Source document:
The voluntary compliance of social and ecological responsibility of companies is called corporate social responsibility (CSR). It is basically a concept whereby companies decide voluntarily to contribute to a better society and a cleaner environment. Corporate social responsibility is represented by the contributions undertaken by companies to society through its business activities and its social investment. This is also to connect the Concept of sustainable development to the company’s level.
Over the last few years, an increasing number of companies worldwide started promoting their corporate social responsibility strategies because the customers, the public and the investors expect them to act on sustainable as well as responsible ways. In most cases CSR is a result of a variety of social, environmental and economic pressures.
The term corporate social responsibility is imprecise and its application differs. CSR can not only refer to the compliance of human right standards, labour and social security arrangements, but also to the fight against climate change, sustainable management of natural resources and consumer protection.

Entries supplied:
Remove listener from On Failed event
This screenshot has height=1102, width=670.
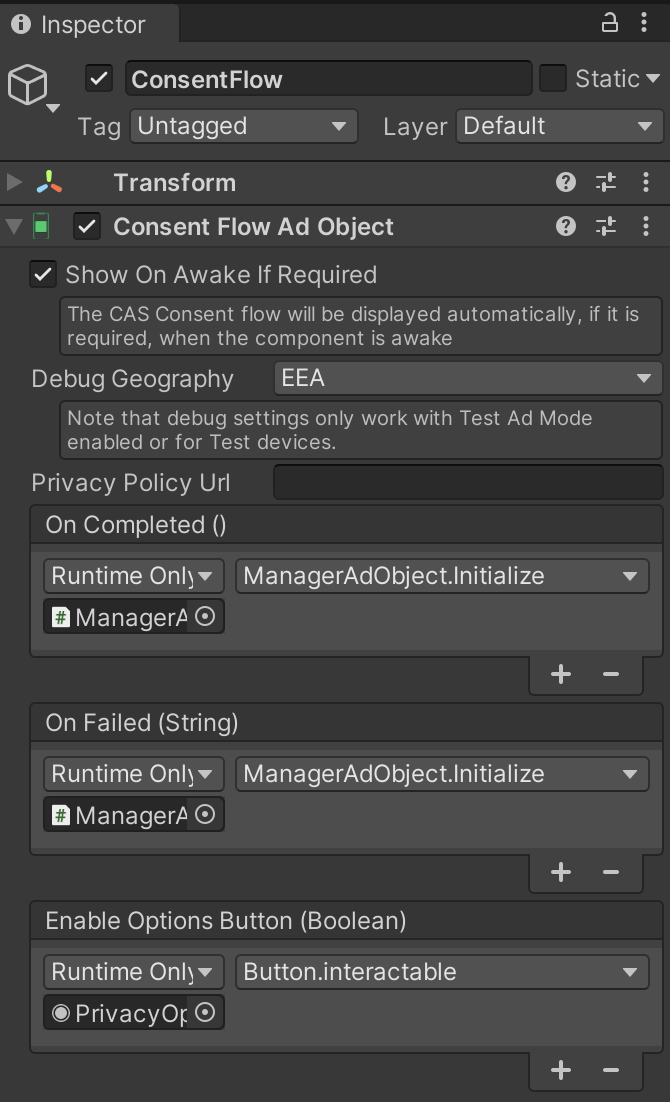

* * *

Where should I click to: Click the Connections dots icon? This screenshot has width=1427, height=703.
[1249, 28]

What to do:
(A) According to the CSR passage, what is corporate social responsibility represented by?
(B) List every matter that the CSR passage says corporate social responsibility can refer to.
(C) Reproduce word for word the stretch of the CSR passage from "The voluntary compliance" through "the company’s level.".
The listing is separate from the CSR passage and unrelated to it.

Task-by-task solutions:
(A) It is represented by the contributions companies make to society through their business activities and their social investment.

(B)
- Compliance of human right standards
- Labour and social security arrangements
- The fight against climate change
- Sustainable management of natural resources
- Consumer protection

(C)
The voluntary compliance of social and ecological responsibility of companies is called corporate social responsibility (CSR). It is basically a concept whereby companies decide voluntarily to contribute to a better society and a cleaner environment. Corporate social responsibility is represented by the contributions undertaken by companies to society through its business activities and its social investment. This is also to connect the Concept of sustainable development to the company’s level.